To ward off the temptation of stealing from your 529 college savings account, add a line item to your savings prioritization list. By keeping the holiday season in mind all year round, you can proactively prepare and therefore stay on track with college savings.
Think About the Future Benefits
One of the biggest advantages of 529 accounts are the tax deductions and the ability to withdraw money without having to pay tax on the growth. Some states even dole out tax credits for participants of 529 accounts. Additionally, contributors to a 529 college savings plan can take advantage of 5-year gift tax averaging.
Further, funds in a 529 account set aside to pay for college tuition aren’t included in the "base-year income" on FASFA, which would reduce college financial aid eligibility.

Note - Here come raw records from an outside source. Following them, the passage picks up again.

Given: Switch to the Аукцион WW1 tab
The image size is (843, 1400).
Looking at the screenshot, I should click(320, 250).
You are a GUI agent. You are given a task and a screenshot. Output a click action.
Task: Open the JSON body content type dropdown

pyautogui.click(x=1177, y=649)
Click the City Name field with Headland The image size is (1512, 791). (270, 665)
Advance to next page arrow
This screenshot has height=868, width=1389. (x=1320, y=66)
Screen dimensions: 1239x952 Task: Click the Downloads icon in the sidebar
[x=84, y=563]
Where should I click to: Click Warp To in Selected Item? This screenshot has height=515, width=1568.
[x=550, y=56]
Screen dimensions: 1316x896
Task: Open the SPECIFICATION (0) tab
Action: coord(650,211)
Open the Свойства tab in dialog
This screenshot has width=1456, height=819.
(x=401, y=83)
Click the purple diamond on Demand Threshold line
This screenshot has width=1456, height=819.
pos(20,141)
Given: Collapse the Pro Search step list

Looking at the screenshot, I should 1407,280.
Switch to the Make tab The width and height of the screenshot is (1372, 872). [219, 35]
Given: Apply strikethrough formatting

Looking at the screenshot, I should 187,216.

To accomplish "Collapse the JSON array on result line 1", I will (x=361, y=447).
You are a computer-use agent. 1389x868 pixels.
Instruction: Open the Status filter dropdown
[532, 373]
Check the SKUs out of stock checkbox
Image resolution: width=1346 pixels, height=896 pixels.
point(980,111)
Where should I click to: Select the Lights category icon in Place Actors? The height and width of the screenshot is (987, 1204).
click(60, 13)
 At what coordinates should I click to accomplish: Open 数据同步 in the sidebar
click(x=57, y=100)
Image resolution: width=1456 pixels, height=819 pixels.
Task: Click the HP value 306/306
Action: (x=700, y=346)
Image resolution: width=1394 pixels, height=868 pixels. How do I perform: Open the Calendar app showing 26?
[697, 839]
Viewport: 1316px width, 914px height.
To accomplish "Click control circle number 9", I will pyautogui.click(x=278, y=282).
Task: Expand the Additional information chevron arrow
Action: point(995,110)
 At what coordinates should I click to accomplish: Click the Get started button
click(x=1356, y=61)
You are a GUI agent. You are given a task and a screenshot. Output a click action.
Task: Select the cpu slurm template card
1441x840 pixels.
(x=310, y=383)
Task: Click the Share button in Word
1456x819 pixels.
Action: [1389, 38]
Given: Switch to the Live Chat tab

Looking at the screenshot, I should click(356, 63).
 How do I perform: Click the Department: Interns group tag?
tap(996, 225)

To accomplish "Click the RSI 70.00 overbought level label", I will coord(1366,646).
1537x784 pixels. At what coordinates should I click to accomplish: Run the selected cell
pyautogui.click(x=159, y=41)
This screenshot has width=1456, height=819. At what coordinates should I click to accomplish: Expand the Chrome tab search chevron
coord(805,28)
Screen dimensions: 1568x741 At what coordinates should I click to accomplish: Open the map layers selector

By spending your money on impulse buys, not only are you robbing your children of an academic future, but you’re also decreasing the return you could experience from diligently utilizing a 529. Continue to remind yourself of the long-term benefits, to stave off impulse actions.
Change your Mindset
It’s easy to justify frivolous spending when you’re saving for an event that won’t occur for years. Stealing just a bit from yourself now, can easily be made up in the future, right?
When it comes to wealth management, be careful of lifestyle creep. Many people believe that as they age, they will advance in their professions or earn a higher salary, and in turn, have more money to spend and add to the savings account down the road. While these goals may come true, they also might not.
Escalate your savings by small amounts over time by dedicating a percentage of your raise or bonus to saving. Also, rather than planning for a life of financial ease, consider what might happen if your finances stay exactly the same, or even take a dip in the coming years. This mentality shift can be the incentive you need to live below your means and plan for a stable financial future.
Then, when you do accomplish your goals, imagine how great it will feel to have sufficient funds in your 529 savings account, and maybe even a surplus which you can invest or spend however you’d like.
Use Your 529 Early
As of January 1, 2018, the tax-free withdrawals addressed above may also include up to $10,000 in tuition expenses for private K-12 education.
It may sound counterintuitive to spend your college savings during elementary, middle or high school but, it might make sense in select cases, like if your child is likely to get a scholarship for higher education.
Before deciding if this path makes the most financial sense for you, consult with a private wealth management firm to ensure your 529 college savings account has grown enough for this strategy to pay off.
By leveraging your 529 early, you may be more dedicated to savings over spending as you see the immediate payoff.
Putting it Into Action
A 529 college savings account is a low maintenance way to invest in your child’s future. In order to successfully grow your account, ensure you have outlined your goals and a well-researched plan to keep you on the best path for you to reap the rewards.